(SUPPLIED TEXT begins)
MuzArts Triple Bill of Clug, Cherkaoui and McGregor at The London Coliseum

Posted: December 23rd, 2019 | Author: | Filed under: Performance | Tags: , , , , , , , , , , , , , , , , , , | Comments Off on MuzArts Triple Bill of Clug, Cherkaoui and McGregor at The London Coliseum

MuzArts Triple Bill of Edward Clug, Sidi Larbi Cherkaoui and Wayne McGregor, The London Coliseum, December 7

MuzArts McGregor Mugler Clug Sidi Larbi Cherkaoui
Edward Watson and Olga Smirnova in McGregor + Mugler (photo: Sasha Gusov)

The second London program from MuzArts is a triple bill comprising the choreographic work of Edward Clug, Sidi Larbi Cherkaoui and Wayne McGregor. In terms of dancers it’s a mix and match program with principals of the Bolshoi and Mariinsky working alongside first soloist Katja Khaniukova from English National Ballet, principal Edward Watson of the Royal Ballet and five dancers from SNG Maribor Ballet.
(SUPPLIED TEXT ends)
YOUR GOAL: In the review of the MuzArts triple bill, which company is Katja Khaniukova a first soloist with?
(GIVEN INFORMATION begins)
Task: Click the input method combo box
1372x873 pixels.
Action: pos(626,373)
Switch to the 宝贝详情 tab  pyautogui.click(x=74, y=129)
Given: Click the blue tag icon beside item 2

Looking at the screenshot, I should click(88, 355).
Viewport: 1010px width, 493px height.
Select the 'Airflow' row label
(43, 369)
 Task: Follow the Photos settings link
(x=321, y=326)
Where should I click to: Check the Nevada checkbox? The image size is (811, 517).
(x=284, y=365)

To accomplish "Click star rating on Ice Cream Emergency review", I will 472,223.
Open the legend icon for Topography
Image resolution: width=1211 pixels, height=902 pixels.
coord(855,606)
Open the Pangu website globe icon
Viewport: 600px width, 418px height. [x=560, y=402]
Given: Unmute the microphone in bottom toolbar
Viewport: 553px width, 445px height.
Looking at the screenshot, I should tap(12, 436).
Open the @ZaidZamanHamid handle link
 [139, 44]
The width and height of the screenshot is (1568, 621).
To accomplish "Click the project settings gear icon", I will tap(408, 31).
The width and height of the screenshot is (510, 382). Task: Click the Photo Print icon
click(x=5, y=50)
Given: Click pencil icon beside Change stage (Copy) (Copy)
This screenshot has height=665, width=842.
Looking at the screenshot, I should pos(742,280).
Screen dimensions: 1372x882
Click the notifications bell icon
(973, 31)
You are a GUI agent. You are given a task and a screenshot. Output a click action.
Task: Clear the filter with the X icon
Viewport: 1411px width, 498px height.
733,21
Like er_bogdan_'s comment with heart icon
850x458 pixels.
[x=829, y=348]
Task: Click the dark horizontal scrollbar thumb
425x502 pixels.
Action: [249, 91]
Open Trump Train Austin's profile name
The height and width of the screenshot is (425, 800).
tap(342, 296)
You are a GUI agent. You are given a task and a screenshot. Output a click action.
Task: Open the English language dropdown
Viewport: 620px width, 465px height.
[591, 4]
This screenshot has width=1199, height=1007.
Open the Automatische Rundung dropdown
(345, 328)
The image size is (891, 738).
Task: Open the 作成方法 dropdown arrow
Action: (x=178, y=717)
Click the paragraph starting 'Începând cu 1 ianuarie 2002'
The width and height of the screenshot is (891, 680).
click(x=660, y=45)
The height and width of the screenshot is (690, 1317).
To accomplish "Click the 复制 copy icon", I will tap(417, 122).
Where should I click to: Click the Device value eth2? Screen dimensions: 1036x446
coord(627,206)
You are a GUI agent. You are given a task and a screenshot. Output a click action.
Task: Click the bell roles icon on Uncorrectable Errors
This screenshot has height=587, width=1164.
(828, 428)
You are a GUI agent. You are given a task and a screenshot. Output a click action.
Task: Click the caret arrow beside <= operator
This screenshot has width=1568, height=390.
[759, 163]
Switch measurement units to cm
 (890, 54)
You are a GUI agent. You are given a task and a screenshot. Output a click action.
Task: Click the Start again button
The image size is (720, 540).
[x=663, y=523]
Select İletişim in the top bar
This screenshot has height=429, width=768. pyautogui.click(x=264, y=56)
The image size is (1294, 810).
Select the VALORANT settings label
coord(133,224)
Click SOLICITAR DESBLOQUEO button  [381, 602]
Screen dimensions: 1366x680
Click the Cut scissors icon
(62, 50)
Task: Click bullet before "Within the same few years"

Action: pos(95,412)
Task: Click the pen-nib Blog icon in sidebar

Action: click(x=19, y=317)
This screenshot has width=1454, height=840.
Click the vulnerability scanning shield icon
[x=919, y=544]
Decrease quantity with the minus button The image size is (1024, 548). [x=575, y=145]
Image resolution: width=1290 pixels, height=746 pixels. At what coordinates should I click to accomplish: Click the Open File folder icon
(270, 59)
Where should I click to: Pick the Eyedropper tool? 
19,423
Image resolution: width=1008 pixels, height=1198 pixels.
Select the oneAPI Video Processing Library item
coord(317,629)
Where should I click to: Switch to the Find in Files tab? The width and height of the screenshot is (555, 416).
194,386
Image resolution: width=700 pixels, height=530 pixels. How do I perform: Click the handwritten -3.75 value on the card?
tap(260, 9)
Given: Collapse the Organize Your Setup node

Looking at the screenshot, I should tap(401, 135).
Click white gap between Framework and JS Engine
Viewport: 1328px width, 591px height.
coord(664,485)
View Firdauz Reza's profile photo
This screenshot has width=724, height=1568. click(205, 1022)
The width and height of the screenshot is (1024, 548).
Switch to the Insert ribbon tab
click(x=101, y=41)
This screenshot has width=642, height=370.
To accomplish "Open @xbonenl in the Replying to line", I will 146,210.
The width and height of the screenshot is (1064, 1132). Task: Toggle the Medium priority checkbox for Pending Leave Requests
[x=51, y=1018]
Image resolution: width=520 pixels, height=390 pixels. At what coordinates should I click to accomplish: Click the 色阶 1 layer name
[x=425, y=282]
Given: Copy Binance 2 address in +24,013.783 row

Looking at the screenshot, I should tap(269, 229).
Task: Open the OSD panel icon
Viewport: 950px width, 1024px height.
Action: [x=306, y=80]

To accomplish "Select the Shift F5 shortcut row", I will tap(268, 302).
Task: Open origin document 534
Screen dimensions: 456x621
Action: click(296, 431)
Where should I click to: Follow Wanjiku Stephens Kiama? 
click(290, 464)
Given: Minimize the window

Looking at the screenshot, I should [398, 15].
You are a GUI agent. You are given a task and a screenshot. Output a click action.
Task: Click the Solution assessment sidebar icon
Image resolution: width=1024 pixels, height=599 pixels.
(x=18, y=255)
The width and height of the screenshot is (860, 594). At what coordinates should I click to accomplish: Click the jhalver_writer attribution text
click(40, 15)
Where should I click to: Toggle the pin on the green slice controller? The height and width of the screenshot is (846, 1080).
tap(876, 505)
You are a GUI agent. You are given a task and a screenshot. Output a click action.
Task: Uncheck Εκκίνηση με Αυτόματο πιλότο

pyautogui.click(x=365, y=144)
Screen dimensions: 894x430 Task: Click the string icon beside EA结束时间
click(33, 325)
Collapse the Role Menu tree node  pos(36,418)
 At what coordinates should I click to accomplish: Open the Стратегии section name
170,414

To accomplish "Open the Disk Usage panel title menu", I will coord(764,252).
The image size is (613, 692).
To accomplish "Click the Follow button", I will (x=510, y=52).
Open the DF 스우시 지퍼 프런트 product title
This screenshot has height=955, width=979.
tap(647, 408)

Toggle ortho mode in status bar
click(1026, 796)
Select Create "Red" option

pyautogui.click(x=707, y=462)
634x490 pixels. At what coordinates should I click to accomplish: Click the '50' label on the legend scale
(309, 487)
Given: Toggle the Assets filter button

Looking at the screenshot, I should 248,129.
(GIVEN INFORMATION ends)
EXERCISE RESPONSE: English National Ballet.